-- START QUOTED PASSAGE --

We got to see that on Tuesday night when the Sacramento City Council voted 7-2 to approve $550,000 to secure consultants, lawyers, and parking experts to start formalizing a funding proposal for the $387 million Entertainment and Sports Complex (ESC). Once the funding proposal is finalized, the council will eventually vote on it. The NBA and the Maloofs have given Sacramento until March 1, 2012 to get a funding plan in place.

Each council member was given ample time to wax poetic about the nature of this small request, and most of them gave some clues about how they view the larger $387 million question that will be coming.

Here, I am going to handicap their votes, based on what they said and how they said it. A total of five out of nine votes on the city council will yield a new Entertainment and Sports Complex for Kings fans.

And for the sake of brevity, I’m going to call mayor Kevin Johnson and known proponent, councilman Rob Fong both yes votes, and I’m going to call both Sally Sheedy and Darrell Fong no votes, though I have a slight suspicion that Darrell Fong could be turned to the purple side.

Onto the science of word-parsing:

Angelique Ashby:

We have a real opportunity here. AEG is at the table. That’s great news. That’s terrific news.

This, for me, is not about a decision for what we do this week. It’s long term. A lot of the things we decide at this council…is how to fix things right now. We have a public safety problem, right now. We have three browned out fire stations, right now. But this…is a half-million dollar investment in long-term solutions, so we don’t have the urgent ‘right now’ discussion every year. If we play our cards right and we invest wisely, and we make smart decisions, we can come out of this with multiple economic engines.

-- END QUOTED PASSAGE --

> _YOUR TASKS_:
A – Do these statements agree with the Sacramento arena piece? (i) The city council voted 7-2 to approve $550,000. (ii) Six of the nine council votes are needed to yield the new complex. (iii) Angelique Ashby mentions three browned out fire stations.
B – Translate this sentence from the Sacramento arena piece into Spanish: "Once the funding proposal is finalized, the council will eventually vote on it."
C – Carry on the Sacramento arena piece from its last sentence.

-- START SUPPLIED RECORDS --

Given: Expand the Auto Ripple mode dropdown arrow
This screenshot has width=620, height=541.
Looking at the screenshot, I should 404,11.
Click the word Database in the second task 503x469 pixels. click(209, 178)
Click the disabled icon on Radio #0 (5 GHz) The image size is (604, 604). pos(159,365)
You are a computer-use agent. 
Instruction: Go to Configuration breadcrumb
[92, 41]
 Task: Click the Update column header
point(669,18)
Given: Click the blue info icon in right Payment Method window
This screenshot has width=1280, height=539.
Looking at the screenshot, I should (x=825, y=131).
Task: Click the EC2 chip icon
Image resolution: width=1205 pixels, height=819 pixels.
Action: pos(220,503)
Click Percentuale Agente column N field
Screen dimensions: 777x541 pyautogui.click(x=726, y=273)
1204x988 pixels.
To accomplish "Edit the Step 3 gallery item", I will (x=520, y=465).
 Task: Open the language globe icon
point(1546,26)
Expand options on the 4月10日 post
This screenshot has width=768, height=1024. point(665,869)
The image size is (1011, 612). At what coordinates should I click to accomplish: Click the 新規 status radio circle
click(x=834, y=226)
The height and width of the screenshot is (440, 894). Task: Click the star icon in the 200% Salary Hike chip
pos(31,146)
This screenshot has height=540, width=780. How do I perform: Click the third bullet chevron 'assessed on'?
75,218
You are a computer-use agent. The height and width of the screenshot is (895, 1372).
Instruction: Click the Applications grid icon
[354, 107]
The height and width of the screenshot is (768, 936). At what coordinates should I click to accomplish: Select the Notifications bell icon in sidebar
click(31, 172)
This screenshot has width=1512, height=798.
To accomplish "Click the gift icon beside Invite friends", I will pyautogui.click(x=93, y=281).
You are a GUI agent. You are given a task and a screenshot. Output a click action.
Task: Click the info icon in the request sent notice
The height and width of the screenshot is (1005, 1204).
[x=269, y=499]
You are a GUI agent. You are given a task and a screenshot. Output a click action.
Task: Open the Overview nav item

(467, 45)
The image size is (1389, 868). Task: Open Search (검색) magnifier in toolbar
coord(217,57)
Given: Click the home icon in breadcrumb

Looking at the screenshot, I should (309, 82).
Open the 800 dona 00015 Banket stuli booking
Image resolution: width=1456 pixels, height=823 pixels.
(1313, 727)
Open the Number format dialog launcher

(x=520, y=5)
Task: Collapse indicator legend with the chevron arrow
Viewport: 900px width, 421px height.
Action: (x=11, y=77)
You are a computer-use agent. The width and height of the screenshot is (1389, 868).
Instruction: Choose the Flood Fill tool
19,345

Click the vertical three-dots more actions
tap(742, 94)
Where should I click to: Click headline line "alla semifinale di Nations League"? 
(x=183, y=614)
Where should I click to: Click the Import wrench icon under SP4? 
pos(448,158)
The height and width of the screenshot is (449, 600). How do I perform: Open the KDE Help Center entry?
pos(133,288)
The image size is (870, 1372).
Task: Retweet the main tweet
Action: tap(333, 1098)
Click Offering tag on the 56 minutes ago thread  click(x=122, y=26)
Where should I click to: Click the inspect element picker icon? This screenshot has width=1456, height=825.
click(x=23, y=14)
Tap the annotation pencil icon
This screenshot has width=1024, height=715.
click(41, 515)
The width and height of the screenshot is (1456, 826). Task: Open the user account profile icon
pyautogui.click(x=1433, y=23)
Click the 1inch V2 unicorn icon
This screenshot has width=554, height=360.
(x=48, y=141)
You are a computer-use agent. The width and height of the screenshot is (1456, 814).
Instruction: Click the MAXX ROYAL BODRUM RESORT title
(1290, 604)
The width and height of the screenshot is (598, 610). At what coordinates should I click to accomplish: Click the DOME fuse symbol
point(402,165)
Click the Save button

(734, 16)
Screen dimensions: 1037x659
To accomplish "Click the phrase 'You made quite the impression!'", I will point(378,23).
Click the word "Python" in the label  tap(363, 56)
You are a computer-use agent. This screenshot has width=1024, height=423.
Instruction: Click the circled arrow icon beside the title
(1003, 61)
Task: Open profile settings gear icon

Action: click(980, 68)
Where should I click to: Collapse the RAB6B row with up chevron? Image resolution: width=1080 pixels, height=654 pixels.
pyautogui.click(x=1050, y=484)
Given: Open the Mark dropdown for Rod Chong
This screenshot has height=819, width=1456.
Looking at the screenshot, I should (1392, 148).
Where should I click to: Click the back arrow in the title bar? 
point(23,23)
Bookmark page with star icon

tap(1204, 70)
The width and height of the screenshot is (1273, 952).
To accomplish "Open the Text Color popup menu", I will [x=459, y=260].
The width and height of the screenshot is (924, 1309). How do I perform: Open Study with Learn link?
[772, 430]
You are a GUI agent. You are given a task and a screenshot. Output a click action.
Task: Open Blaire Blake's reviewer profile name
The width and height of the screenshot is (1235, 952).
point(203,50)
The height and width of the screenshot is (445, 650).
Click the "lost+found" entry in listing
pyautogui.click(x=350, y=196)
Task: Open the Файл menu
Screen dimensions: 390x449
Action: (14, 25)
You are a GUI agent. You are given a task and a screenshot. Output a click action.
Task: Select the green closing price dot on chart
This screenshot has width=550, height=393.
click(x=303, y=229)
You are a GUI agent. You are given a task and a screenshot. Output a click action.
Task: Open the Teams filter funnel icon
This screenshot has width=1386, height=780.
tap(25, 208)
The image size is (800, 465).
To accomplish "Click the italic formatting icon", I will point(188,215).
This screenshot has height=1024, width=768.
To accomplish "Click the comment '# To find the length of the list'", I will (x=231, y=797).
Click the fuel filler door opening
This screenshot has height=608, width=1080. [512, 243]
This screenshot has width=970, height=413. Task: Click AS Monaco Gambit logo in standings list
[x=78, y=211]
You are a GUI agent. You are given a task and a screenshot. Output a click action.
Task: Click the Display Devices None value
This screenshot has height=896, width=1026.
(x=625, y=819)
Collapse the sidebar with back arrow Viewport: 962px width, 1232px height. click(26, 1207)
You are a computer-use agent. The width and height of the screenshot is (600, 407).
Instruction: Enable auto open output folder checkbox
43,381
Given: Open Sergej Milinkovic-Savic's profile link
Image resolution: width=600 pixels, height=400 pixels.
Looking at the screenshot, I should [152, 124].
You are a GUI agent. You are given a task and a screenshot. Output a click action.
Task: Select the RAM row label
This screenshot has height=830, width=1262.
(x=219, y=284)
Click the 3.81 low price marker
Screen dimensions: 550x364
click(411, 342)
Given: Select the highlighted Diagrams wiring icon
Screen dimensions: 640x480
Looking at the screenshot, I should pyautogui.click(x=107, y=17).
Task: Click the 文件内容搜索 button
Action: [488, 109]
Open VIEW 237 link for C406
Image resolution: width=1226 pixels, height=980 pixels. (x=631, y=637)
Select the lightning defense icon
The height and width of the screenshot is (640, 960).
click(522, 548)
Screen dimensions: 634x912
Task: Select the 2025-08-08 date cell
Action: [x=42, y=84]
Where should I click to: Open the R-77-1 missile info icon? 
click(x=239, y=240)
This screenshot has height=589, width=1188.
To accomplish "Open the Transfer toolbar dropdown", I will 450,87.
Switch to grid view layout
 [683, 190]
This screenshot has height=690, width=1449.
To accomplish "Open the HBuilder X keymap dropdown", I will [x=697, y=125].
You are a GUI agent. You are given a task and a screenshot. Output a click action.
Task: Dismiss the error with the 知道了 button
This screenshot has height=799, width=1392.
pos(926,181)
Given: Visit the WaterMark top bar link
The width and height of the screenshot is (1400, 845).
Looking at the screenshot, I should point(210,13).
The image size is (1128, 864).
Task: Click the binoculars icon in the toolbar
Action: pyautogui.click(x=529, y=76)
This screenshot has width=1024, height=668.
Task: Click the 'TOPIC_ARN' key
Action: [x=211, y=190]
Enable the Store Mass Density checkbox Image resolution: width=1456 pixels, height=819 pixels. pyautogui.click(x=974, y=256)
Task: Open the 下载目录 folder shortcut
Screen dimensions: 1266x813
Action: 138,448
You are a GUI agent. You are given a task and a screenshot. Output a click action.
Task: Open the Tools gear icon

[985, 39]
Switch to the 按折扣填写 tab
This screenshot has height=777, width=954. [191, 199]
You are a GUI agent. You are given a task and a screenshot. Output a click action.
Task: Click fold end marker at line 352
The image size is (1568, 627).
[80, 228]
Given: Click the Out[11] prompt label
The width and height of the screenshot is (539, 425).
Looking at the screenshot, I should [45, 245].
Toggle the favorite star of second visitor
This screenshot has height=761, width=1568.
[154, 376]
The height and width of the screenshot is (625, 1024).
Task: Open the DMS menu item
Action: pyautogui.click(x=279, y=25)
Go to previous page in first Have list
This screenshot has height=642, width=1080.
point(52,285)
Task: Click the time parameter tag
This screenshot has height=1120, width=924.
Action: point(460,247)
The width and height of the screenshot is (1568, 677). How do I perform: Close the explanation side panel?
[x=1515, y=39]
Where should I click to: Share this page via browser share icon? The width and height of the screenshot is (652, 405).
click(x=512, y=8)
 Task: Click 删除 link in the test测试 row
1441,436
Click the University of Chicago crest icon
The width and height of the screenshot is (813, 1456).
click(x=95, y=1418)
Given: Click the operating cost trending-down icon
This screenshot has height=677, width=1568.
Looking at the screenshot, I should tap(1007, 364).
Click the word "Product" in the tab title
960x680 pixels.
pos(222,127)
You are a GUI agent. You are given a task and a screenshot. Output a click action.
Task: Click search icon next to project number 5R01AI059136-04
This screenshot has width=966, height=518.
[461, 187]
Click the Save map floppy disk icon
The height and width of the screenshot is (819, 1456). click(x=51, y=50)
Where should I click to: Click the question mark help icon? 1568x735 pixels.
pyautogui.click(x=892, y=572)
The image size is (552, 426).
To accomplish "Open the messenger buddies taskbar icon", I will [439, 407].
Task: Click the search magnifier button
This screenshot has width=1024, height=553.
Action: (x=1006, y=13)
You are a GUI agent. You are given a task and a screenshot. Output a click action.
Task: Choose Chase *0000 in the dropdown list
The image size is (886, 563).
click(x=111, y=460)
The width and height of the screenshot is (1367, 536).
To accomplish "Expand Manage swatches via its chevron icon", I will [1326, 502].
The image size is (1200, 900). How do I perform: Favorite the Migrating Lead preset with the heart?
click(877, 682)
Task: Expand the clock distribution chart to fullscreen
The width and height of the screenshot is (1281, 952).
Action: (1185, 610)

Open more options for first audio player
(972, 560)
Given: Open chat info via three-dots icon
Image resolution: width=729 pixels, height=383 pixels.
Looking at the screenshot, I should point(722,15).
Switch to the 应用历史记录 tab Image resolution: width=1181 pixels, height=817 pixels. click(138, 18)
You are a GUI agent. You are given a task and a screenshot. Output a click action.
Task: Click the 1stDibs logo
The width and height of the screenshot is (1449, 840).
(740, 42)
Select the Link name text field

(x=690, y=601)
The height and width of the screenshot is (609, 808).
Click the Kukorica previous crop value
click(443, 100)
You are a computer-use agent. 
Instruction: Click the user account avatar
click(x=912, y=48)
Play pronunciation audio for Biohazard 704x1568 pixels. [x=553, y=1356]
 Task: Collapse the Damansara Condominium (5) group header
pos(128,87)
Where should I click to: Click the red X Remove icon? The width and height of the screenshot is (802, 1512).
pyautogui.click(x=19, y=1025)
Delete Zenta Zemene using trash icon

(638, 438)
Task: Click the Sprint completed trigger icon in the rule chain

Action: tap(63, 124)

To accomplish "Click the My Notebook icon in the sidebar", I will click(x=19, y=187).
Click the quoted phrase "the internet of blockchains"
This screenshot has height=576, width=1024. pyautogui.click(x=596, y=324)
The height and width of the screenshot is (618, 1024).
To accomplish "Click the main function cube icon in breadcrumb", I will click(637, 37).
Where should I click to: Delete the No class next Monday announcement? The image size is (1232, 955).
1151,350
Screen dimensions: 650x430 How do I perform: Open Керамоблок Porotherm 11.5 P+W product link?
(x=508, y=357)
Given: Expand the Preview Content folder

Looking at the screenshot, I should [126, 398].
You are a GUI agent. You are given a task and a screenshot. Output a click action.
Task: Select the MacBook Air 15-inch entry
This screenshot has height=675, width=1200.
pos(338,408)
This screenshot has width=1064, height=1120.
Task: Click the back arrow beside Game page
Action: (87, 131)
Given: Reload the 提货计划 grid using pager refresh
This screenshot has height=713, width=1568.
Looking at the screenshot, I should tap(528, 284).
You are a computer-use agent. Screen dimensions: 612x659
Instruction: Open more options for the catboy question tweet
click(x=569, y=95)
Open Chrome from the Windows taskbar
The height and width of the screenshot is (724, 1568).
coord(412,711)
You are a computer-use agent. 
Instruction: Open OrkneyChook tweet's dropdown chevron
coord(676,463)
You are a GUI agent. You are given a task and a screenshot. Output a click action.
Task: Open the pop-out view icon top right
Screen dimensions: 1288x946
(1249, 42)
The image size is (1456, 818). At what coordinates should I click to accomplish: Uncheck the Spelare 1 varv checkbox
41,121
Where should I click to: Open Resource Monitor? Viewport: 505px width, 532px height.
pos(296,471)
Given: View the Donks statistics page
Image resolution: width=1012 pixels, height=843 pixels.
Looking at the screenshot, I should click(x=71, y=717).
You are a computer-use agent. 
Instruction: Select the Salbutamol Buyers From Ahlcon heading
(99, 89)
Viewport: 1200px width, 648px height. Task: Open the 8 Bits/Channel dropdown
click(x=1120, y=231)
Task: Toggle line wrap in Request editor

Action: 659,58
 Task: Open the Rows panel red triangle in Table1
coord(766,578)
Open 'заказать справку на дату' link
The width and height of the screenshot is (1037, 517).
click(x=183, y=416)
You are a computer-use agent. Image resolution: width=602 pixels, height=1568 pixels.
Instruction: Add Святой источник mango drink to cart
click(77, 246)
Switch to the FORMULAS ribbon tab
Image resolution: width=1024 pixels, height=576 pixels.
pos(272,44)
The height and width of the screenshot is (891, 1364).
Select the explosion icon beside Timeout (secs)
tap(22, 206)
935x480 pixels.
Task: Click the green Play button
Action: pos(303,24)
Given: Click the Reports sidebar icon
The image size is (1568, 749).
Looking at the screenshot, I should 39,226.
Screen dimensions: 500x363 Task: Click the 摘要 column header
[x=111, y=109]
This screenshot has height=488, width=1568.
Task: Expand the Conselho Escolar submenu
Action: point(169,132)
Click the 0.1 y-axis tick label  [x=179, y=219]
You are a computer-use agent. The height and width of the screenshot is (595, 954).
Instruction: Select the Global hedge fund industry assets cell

-- END SUPPLIED RECORDS --

> _EXERCISE RESPONSES_:
A –
(i) Yes: "voted 7-2 to approve $550,000"
(ii) No: "A total of five out of nine votes on the city council will yield a new Entertainment and Sports Complex"
(iii) Yes: "We have three browned out fire stations, right now."

B – Una vez que se finalice la propuesta de financiamiento, el concejo municipal la someterá a votación más adelante.

C –
Me: Real opportunity, long-term solutions, we can come out of this with multiple economic engines. She’s a yes.

Steve Cohn:

Let me be real clear, this work has to be done. If we’re even going to consider an arena, this has to be done. If one has the point of view that we shouldn’t be doing an arena, obviously it’s a waste of money, and we should stop right here. But I think if we’re open to the idea that we might find the public-private partnership that works, then this work has to be done and it has to be objective information.

Me: He voted yes to authorize the spending, which presumably he wouldn’t do if he opposed the arena given his comments. And he hung out with Slamson and KJ at a district meeting in May, so if he’s not a ‘yes’ he’s on the fence and leaning hard that way.

Bonnie Pannell:

What I heard this week….is we need jobs. Seniors are talking about ‘we need jobs,’ and our young people are talking about ‘we need jobs.’ There are no jobs in Sacramento. So what do we do? Do we take a chance and invest $500,000 that could lead to billions of dollars, or many jobs?

We need jobs, many more jobs, so I have to take a chance. We can’t depend on the federal dollar…state dollars…our destiny is in our hands. So I have to support this next step.

Me: Jobs, jobs, jobs. Jobs. Billions of dollars? Many jobs? Almost like she was reading from the Think Big brochure. Yeah, she’s in.

Jay Schenirer:

I talked (in my campaign) about my opposition to the city giving away land. This is something very different here, which is a city owned property (an arena), and an asset we will have for a very long time. We saw Sacramento build the Crocker Art Museum, and put millions of dollars into it, and I think that it has become a jewel of the city. And I would look forward to this facility, this complex, being something similar. And what it can bring to the city will be incredibly important.

Me: Incredibly important, jewel of the city, that’s a yes.

Kevin McCarty:

I don’t want to be a naysayer, but this project is still a long-shot. It’s a shot, more than we had before, but it’s still a long road to hoe. With that, I’m thinking, if we can find some tools that we can invest in our downtown, whether it’s an arena or a California academy type thing in the railyards or anything else, we may not have an economic development tool anymore, such as redevelopment or the really limited opportunities to make sense of the investments.

Me: I don’t know what that means, either. That he thinks the project is a long-shot puts him on the fence for me, and probably leaning no.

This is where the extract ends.